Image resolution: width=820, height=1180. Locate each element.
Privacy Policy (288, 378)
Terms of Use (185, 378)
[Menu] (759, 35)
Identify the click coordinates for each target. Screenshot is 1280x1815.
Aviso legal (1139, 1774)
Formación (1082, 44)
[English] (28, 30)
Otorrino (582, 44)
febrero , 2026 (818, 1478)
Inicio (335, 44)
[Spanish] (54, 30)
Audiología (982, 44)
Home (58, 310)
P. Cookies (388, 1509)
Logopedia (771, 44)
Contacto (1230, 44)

□ □ □ □ □

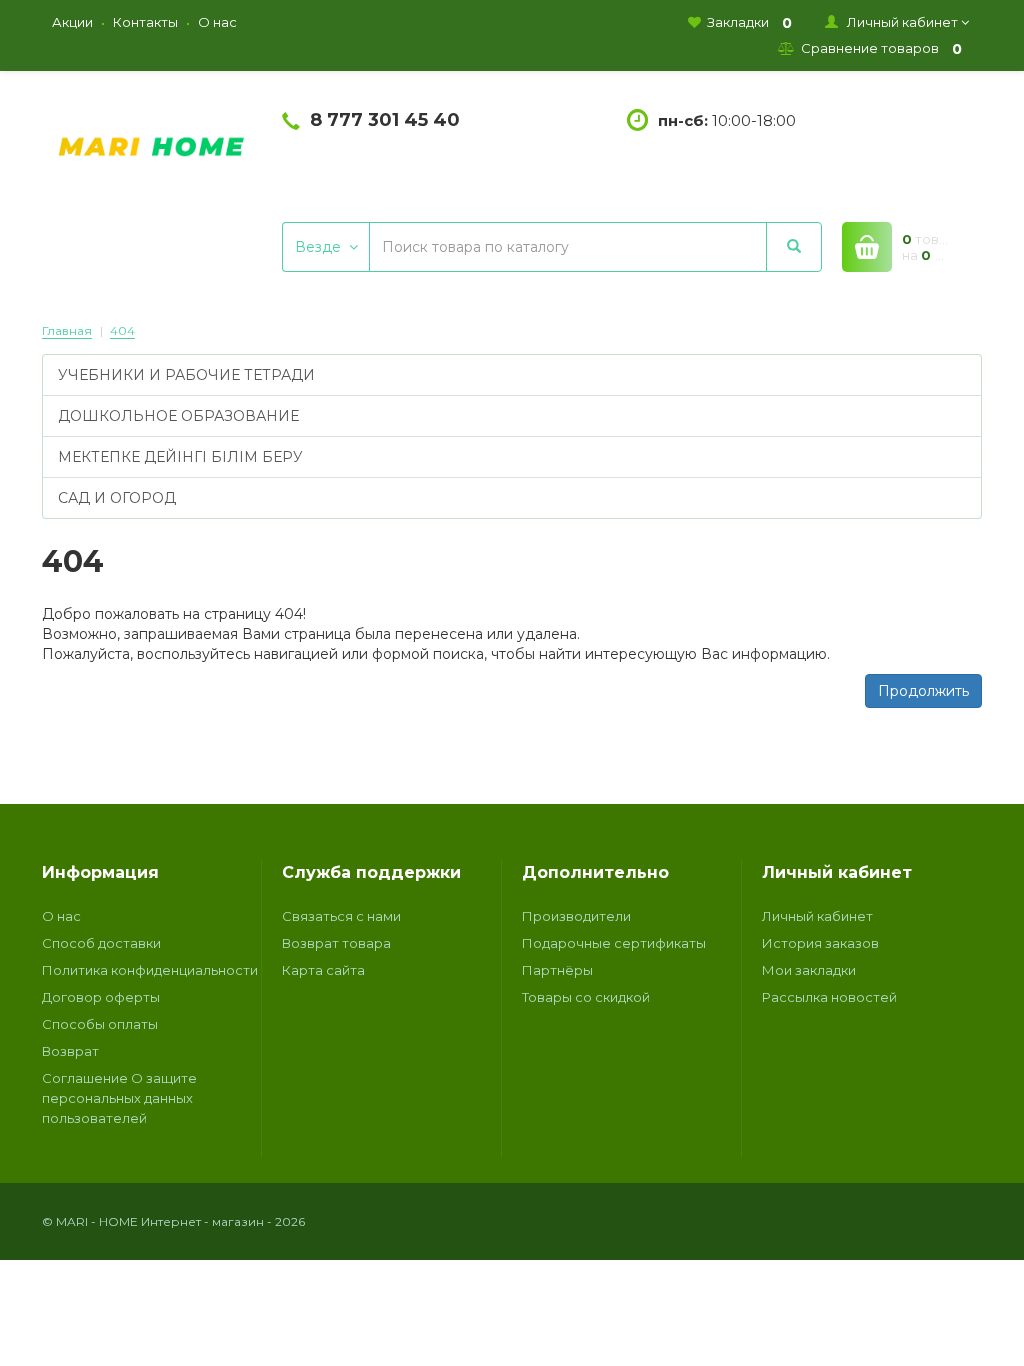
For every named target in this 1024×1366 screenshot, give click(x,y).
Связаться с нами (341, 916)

□ □ □ □ □

● **Directions**:
Going down the listing above, begin printing at the line with "For every named" and finish with the line with "Связаться с нами (341, 916)", exactly as they appear.

● **Result**:
For every named target in this 1024×1366 screenshot, give click(x,y).
Связаться с нами (341, 916)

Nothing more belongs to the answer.